The least common multiple is 126.
thank you but it is not on my answer choice
What are your answer choices?
the answer choises are a)20 1/5 b)21 c)20 5/25 d)22
plese help i am good at math but i really don't get this i would appreciate if you can help me
r u there
To find the smallest number of months that must pass before the three planets line up again, we need to determine the least common multiple (LCM) of the orbital periods of the three planets.
The LCM is the smallest positive integer that is divisible by all the given numbers.
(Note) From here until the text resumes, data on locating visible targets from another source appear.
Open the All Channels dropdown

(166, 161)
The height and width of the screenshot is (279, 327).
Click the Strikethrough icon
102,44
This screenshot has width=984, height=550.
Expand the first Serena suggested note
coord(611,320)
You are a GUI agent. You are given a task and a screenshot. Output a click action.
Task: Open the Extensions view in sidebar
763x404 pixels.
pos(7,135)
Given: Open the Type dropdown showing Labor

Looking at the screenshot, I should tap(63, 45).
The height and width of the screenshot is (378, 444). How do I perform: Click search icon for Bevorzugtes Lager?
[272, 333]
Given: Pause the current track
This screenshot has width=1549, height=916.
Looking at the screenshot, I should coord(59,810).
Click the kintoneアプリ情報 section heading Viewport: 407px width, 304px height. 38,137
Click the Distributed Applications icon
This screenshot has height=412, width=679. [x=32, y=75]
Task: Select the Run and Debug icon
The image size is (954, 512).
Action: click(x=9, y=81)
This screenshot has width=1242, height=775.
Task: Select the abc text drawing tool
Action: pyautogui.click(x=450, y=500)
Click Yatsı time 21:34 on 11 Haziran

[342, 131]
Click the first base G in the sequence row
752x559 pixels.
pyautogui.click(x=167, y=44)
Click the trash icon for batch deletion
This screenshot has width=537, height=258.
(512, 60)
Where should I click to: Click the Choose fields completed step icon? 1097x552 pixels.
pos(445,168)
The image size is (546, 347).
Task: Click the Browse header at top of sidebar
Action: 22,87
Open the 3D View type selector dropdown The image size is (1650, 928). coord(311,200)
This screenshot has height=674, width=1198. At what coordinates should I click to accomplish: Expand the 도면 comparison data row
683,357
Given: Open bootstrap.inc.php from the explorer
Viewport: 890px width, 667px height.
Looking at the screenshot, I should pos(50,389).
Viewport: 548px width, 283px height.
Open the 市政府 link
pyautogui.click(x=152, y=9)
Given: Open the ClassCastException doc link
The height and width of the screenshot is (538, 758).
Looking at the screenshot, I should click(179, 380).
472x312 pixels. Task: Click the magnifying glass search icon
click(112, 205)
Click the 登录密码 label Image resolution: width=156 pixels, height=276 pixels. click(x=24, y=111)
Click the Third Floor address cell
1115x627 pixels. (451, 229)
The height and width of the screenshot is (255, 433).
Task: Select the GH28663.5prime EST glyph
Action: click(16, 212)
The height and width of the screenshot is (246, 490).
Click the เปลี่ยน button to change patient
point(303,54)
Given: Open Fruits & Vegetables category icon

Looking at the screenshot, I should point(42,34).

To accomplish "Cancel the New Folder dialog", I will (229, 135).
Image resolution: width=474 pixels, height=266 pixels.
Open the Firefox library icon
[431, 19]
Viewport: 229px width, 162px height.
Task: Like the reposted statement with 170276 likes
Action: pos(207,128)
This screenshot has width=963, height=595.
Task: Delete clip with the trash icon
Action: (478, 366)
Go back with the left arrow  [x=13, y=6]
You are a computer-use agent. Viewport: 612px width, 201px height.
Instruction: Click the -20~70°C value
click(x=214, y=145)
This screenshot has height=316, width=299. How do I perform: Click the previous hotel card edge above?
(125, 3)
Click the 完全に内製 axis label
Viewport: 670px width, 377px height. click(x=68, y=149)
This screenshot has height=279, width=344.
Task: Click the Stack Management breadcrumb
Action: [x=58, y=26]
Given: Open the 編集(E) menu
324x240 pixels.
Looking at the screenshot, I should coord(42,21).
In this case, the orbital periods are 3, 7, and 18 months.
To find the LCM, we can follow these steps:
1. List the prime factors of each number:
- 3 = 3^1
- 7 = 7^1
- 18 = 2^1 × 3^2
2. Take the highest power of each prime factor that occurs in any of the numbers:
- 2^1 × 3^2 × 7^1
3. Multiply all the prime factors together to get the LCM:
LCM = 2^1 × 3^2 × 7^1
Simplifying the product, we get:
LCM = 2 × 3^2 × 7 = 2 × 9 × 7 = 126
Therefore, the smallest number of months that must pass before the three planets line up again is 126 months.